Gun control's failures not in the lack of new laws

AP Photo/Andrew Harnik, File

Gun control has been a mainstay of the Democratic Party for years. Even when they don’t actively pursue it, it’s not because they’ve somehow come to appreciate the right to keep and bear arms, it’s just that they don’t figure it has a hope in hell of passing.


So, they bide their time.

Now, in the wake of Buffalo, the subject has come up yet again. While Democrats have tried pushing an anti-gun agenda in recent years, not much is happening right now. They know there’s no hope of passing anything, so why waste the time?

However, over at the Washington Post, they have to lament the “ten years of failure” on gun control.

The gun bill had emerged in the wake of the mass shooting at Sandy Hook Elementary School in Newtown, Conn., just four months prior — a massacre that left 20 children and six adults dead. Now it was clear that not even 20 slaughtered first-graders would move the nation to change its gun laws.

Biden empathized with Giffords, telling her he understood how painful it was to see the defeat of the background check measure negotiated by Sens. Joe Manchin III (D-W.Va.) and Patrick J. Toomey (R-Pa.), said Peter Ambler, who had joined Giffords’s congressional staff just five days before she was shot and now is the executive director of Giffords, a group devoted to fighting gun violence.

But Biden also offered an encouraging note, telling Giffords the failed vote would infuriate the American people and spur them to take action to prevent gun violence: “This is actually going to help you build a movement,” Ambler recalled Biden saying.

Biden’s optimism was misplaced. Since Sandy Hook, the nation has experienced more than 3,500 mass shootings, according to the Gun Violence Archive, a nonprofit organization that tracks gun violence and defines a mass shooting as an incident in which four or more people are killed or injured.

The shootings have touched nearly every imaginable slice of American life: A Black church in Charleston, S.C. (2015). A government-funded nonprofit center in San Bernardino, Calif. (2015). A gay nightclub in Orlando (2016). A country music festival in Las Vegas (2017). A high school in Parkland, Fla. (2018). A synagogue in Pittsburgh (2018). A Walmart in majority-Hispanic El Paso, followed just hours later by a shooting in a popular nightlife corridor in Dayton, Ohio (2019). Asian American massage businesses in Atlanta (2021).

And just a week ago, a racist attack at a supermarket in a Black neighborhood of Buffalo left 10 dead and thrust mass shootings back into the news.

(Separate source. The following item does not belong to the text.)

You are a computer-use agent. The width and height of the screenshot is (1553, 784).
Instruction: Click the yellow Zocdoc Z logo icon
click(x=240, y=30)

In the nearly decade-long stretch between Sandy Hook and Buffalo, congressional efforts to change gun policies in any significant way have repeatedly failed, despite lawmakers occasionally commencing gun-control discussions anew in the wake of particularly harrowing gun tragedies. And Biden has played a central role in many of those unsuccessful efforts, first as vice president under Barack Obama and now as president.


It’s a very long piece, and there’s a lot to unpack in it–we could devote a whole lot of posts to ripping apart some of the arguments contained within that single piece–but I want to focus on the idea that the big failure here is that new gun control regulations haven’t actually passed.

You see, that bothers me because the truth of the matter is quite different.

Buffalo does represent a failure, but not in some stubborn refusal to accept restrictions on our right to keep and bear arms. While many have interpreted it as such, they ignore key parts of the story.

For one thing, New York has heavy gun control regulations. None of those laws prevented the horrific tragedy of Buffalo.

Further, based on the alleged killer’s own words, part of the reason he chose that particular store was that he figured there was less of a chance of meeting armed resistance. He was afraid that if he went somewhere with fewer gun control laws, he might get shot and killed before he could inflict a lot of casualties.

Plus, he said he wanted to spark more gun control debate.

Giving him what he wanted isn’t exactly doing the world any favors.

At the end of the day, the only gun control failures were the passage of laws that enticed the killer to pick that particular target.